Kini, setelah malam lewat, sikap para anak buah Hek-tiauw Lo-mo lebih kejam lagi. Muncul di situ Hek-tiauw Lo-mo yang wajahnya muram dan keruh.

“Iblis laknat Hek-tiauw Lo-mo, kalau kau berani, hayo kau lawan aku, laki-laki sama laki-laki, jangan mengganggu wanita! Ataukah kau sudah demikian pengecut tidak berani melawan seorang laki-laki yang sudah cacat dan terluka? Ha-ha-ha, betapa hina engkau!”

Topeng Setan memaki-maki dan meronta-ronta sehingga belenggu-belenggu tangan dan kedua kakinya mengeluarkan bunyi berkerontangan.

“Siksa dia, akan tetapi jangan bunuh dulu! Siksa dia sampai dia minta-minta ampun kepadaku!” bentak Hek-tiauw Lo-mo yang berwajah keruh itu lalu meninggalkan kamar tahanan Topeng Setan.
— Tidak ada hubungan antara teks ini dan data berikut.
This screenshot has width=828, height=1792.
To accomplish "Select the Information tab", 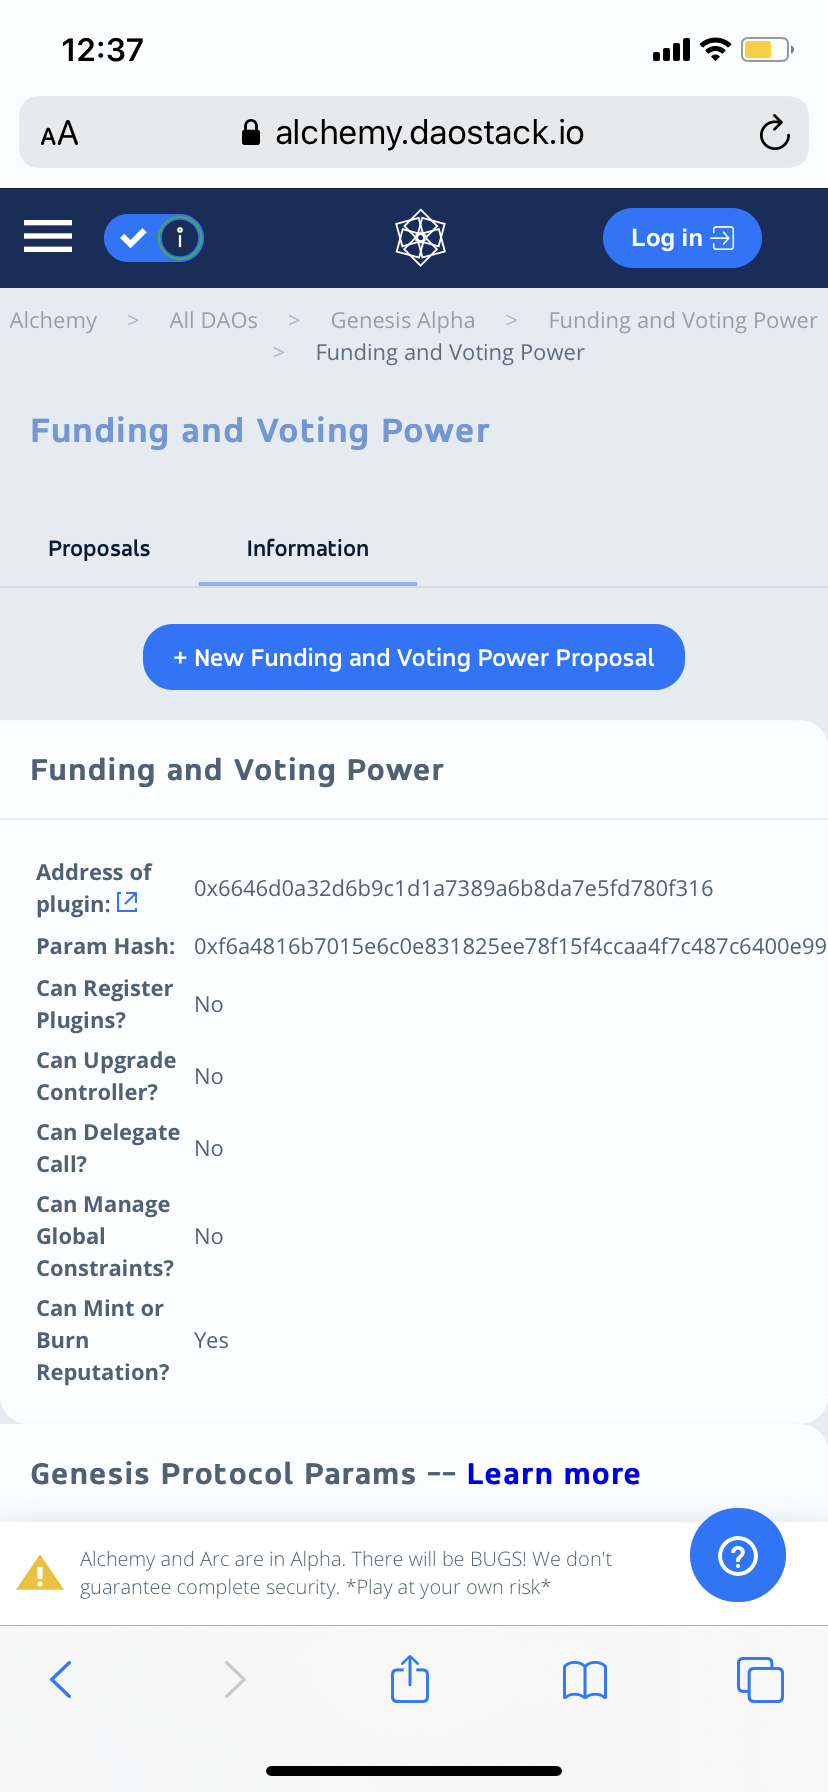I will tap(307, 548).
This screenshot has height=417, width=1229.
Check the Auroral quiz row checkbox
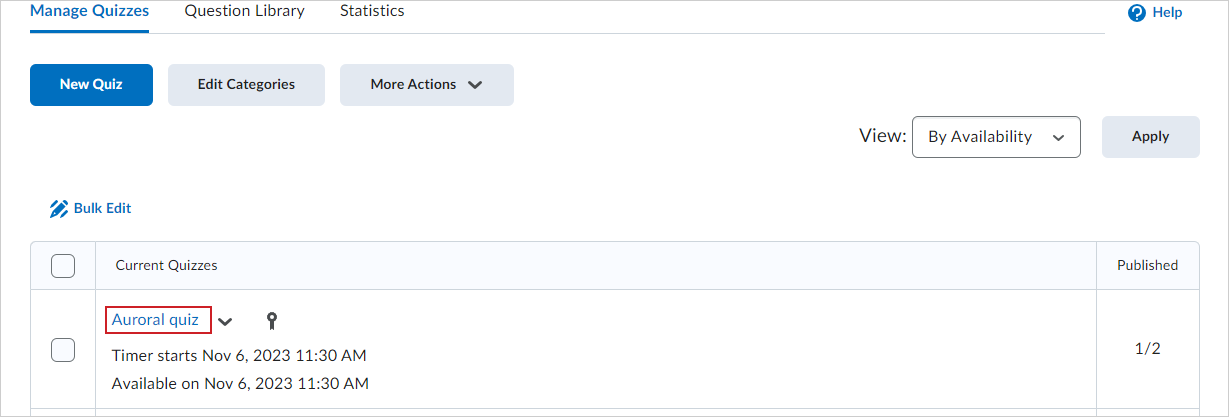(x=63, y=350)
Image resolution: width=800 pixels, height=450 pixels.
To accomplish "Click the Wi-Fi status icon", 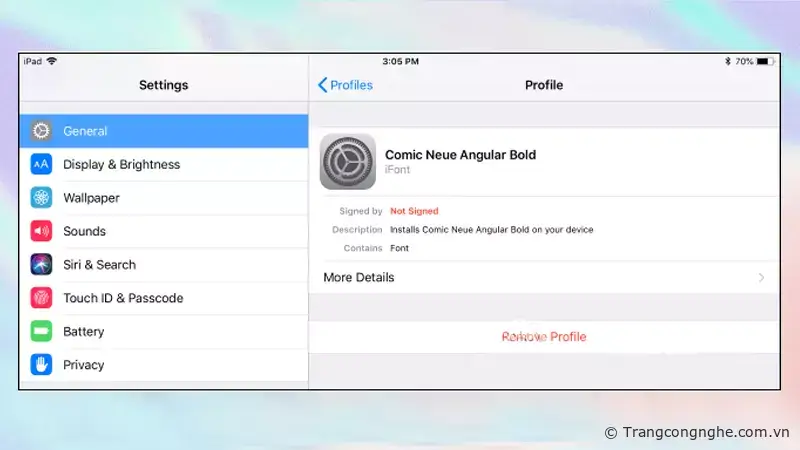I will pos(51,61).
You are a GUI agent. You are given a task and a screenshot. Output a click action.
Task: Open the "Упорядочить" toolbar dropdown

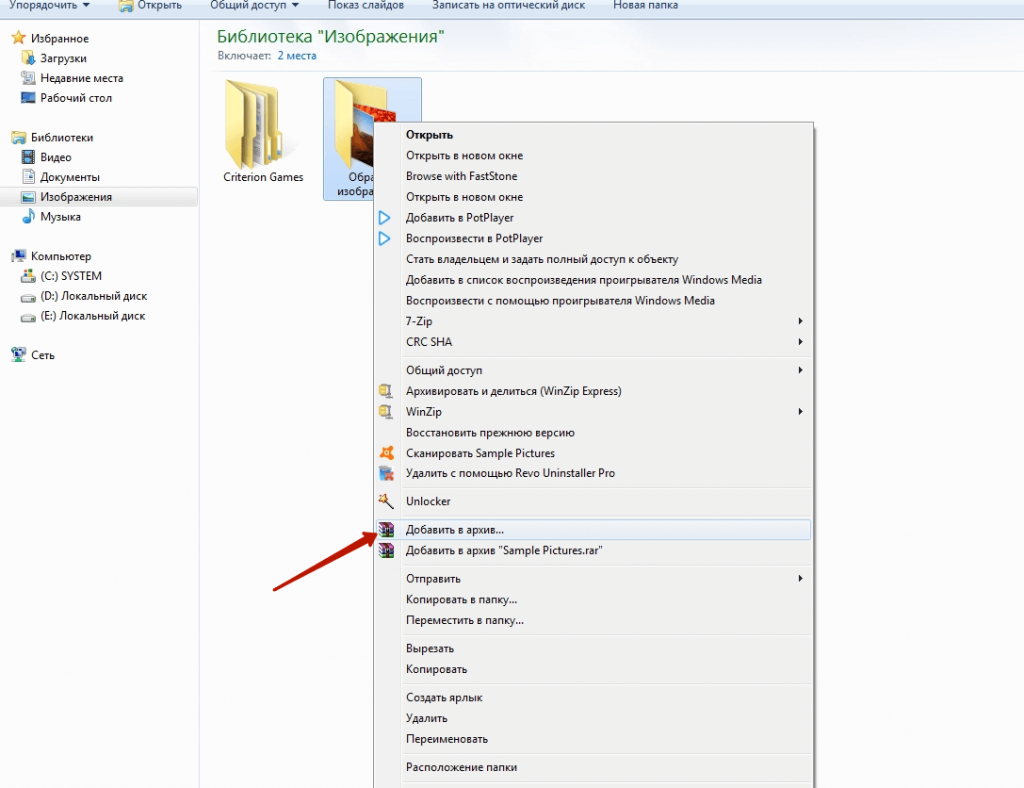pos(48,6)
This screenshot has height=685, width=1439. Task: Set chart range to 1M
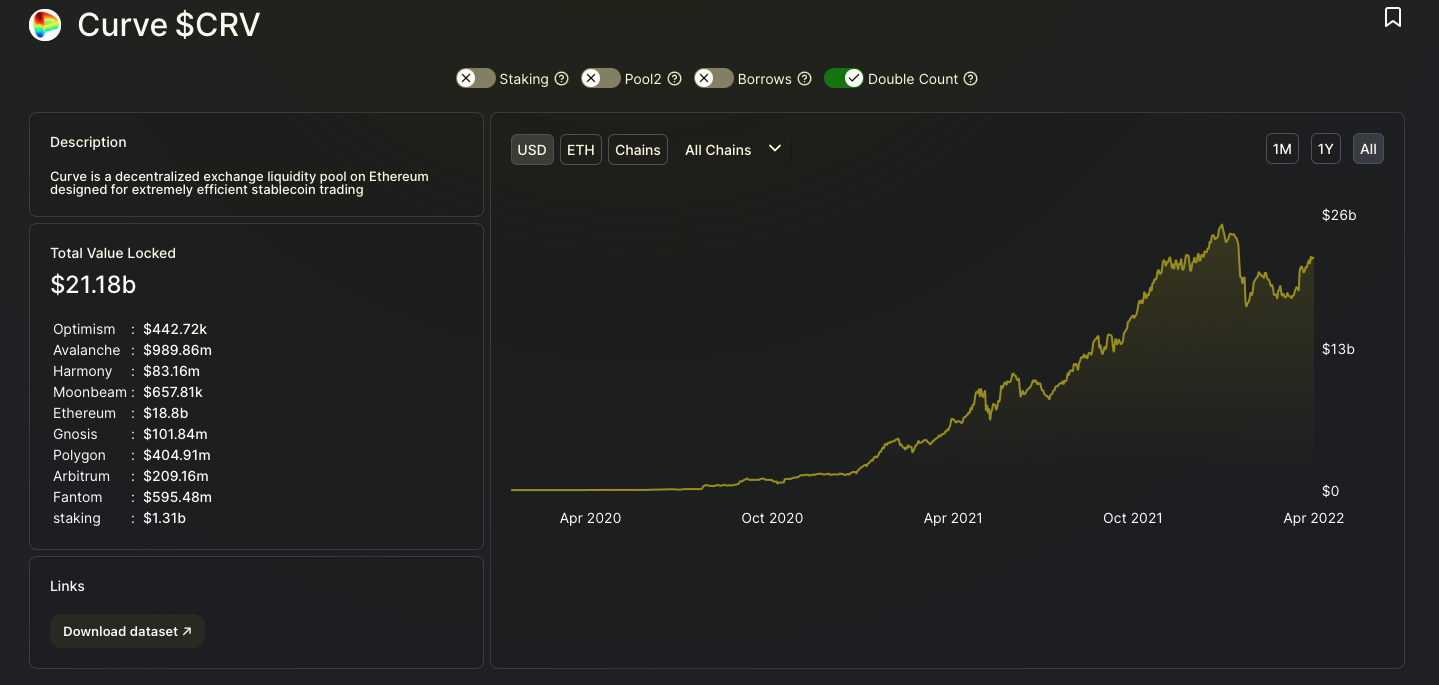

Dia datang hanya untuk memeriksa apakah Topeng Setan masih berada di situ dan sekali pandang saja tahulah dia bahwa Topeng Setan tidak ada sangkut pautnya dengan terbebasnya Ceng Ceng dan larinya Suma Kian Bu. Akan tetapi dia sudah berpesan kepada semua anak buahnya agar Topeng Setan tidak tahu akan peristiwa lolosnya Ceng Ceng malam tadi.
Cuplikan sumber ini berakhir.